Commission costs fail to account for the cost embedded in the bid-offer spread. The cost associated with this spread for options can calculated by multiplying the spread by 50%. For example, if the bid price is $12 and the offer price is $12.20, the associated cost for both the option buyer and option seller would be $0.10 per contract [(= $12.20 - $12.00) x 50%]. This cost is also present in stock transactions.
* Margin Requirements
Options with maturities nine months or fewer cannot be purchased on margin. This is because the leverage would become too high. For options with longer maturities, investors can borrow a maximum of 25% of the option value.

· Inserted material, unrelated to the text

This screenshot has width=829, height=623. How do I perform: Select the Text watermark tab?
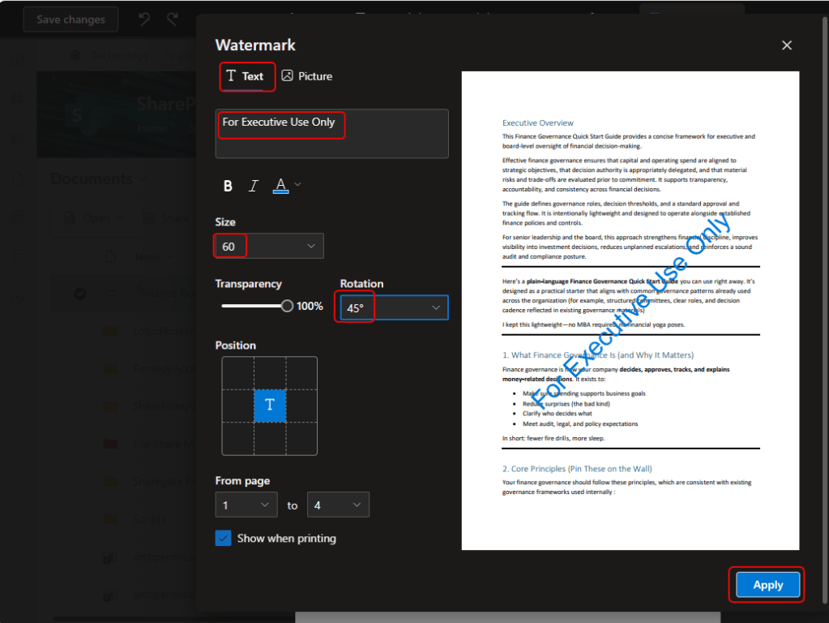(x=246, y=76)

Investors who engage in writing options must have a margin account due to the high potential losses and potential default. The required margin for option writers is dependent on the amount and position of option contracts written.

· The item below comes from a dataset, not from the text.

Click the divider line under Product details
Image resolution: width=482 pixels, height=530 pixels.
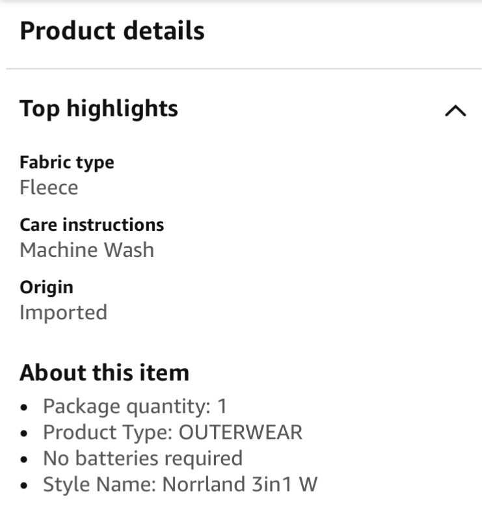[x=241, y=68]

Naked options (or uncovered options) refers to options in which the writer does not also own a position in the underlying asset. The size o f the initial and maintenance margin for naked option writing is equal to the option premium plus a percentage of the underlying share price. Writing covered calls (selling a call option on a stock that is owned by the seller of the option) is far less risky than naked call writing.
* The Options Clearing Corporation
Similar to a clearinghouse for futures, the Options Clearing Corporation (OCC) guarantees that buyers and sellers in the exchange-traded options market will honor their obligations and records all option positions. Exchange-traded options have no default risk because of the OCC, while over-the-counter options possess default risk.
* Other Option-Like Securities
Exchange-traded options are not issued by the company and delivery of shares associated with the exercise of exchange-traded options involves shares that are already outstanding. Warrants are often issued by a company to make a bond issue more attractive and will typically trade separately from the bond at some point. Warrants are like call options except that, upon exercise, the company receives the strike price and may issue new shares to deliver. The same distinction applies to employee stock options, which are issued as an incentive to company employees and provide a benefit if the stock price rises above the exercise price. When an employee exercises incentive stock options, any shares issued by the company will increase the number of shares outstanding.
Convertible bonds contain a provision that gives the bondholder the option of exchanging the bond for a specified number of shares of the company’s common stock. At exercise, the newly issued shares increase the number of shares outstanding and debt is retired based on the amount of bonds exchanged for the shares. There is a potential for dilution of the firm’s common shares from newly issued shares with warrants, employee stock options, and convertible bonds that does not exist for exchange-traded options.
Identify the six factors that affect an options price and describe how these six factors affect the price for both European and American options
The following six factors will impact the value of an option:
- So = current stock price.
- X = strike price of the option.
- T = time to expiration of the option.
- r = short-term risk-free interest rate over T.
- D = present value of the dividend of the underlying stock.
- G = expected volatility of stock prices over T.
The Time to Expiration
For American-style options, increasing time to expiration will increase the option value. With more time, the likelihood of being in-the-money increases. A general statement cannot be made for European-style options.
!!! Time to expiration (T) is not necessarily an increasing function for European calls/puts on dividend-paying stocks. Time to expiration is an increasing function of (i) American calls/puts (on both dividend- or non-dividend-paying stocks) and (ii) European calls/puts on non-dividend-paying stocks.
The Risk-Free Rate Over the Life of the Option
As the risk-free rate increases, the value of the call (put) will increase (decrease). The intuition behind this property involves arbitrage arguments that require the use of synthetic securities.
Dividends
The option owner does not have access to the cash flows of the underlying stock, and the stock price decreases when a dividend is paid. Thus, as the dividend increases, the value of the call (put) will decrease (increase).